Notwithstanding the centrality of race to abortion politics, there has been no meaningful history of the racial politics of abortion that produced or followed Roe v. Wade. This Article bridges this gap in the abortion discussion by focusing on the racial politics of abortion in the 1970s. In the 1970s, some population controllers did have ties to the eugenic legal reform movement or a particular interest in limiting the growth of poor, non-white populations. Those most closely involved with the abortion-rights movement, however, primarily focused on family planning for white, middle-class families, emphasizing the importance of environmental stewardship and sexual liberation. Arguments treating the abortion-rights, population-control, and eugenics movements as indistinguishable from one another are flawed.

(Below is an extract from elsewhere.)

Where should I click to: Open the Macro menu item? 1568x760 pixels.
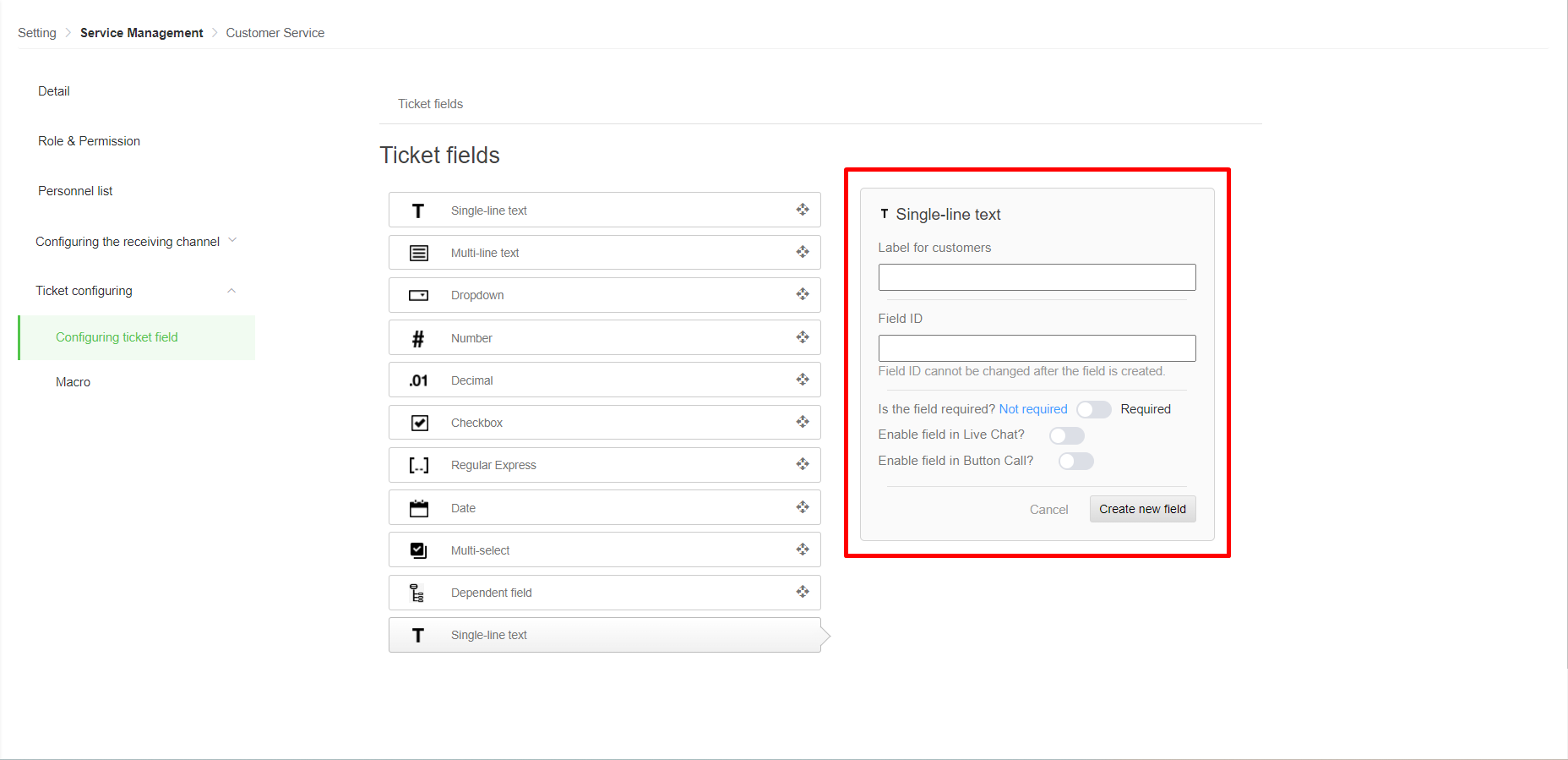[74, 382]
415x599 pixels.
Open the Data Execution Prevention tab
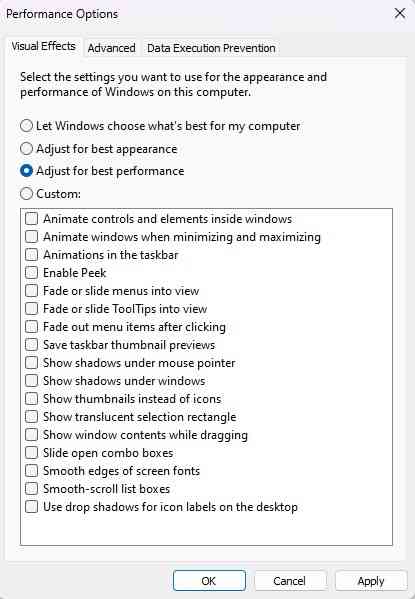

At the same time, by reinterpreting Roe, feminists created new opportunities to reshape the racial politics of abortion. By defending their own understanding of the opinion against anti-abortion attack, feminists were able to redefine abortion as a right that belonged to women irrespective of its political consequences.

In telling the story of Roe’s racial politics, we can gain new insight into legislative battles on laws defunding Planned Parenthood or banning race-selection abortions. Legislators sponsoring these laws at times raise important questions about the disproportionately high number of African American women who have abortions. Racial disparities in access to reproductive health care are real and disturbing, but as the history offered here suggests, legislators cannot address those disparities by punishing clinics on the basis of the history of race, population control, and abortion.

The materials presented here also speak to upcoming juridical battles about defunding and race selection. The issue of legislative intent figures centrally in doctrinal disputes under the Bill of Attainder Clause, the undue-burden test, and the First and Fourteenth Amendments. The desire to address the present impact of past racism may be sincere, but legislation of this kind does not address a present danger of racial bias. As the history of the racial politics of abortion makes clear, contemporary legislative concerns about racism and abortion are overstated. A better understanding of the racial history of abortion should reinforce, rather than undermine, judicial concerns about the true purpose of laws said to address racism and abortion.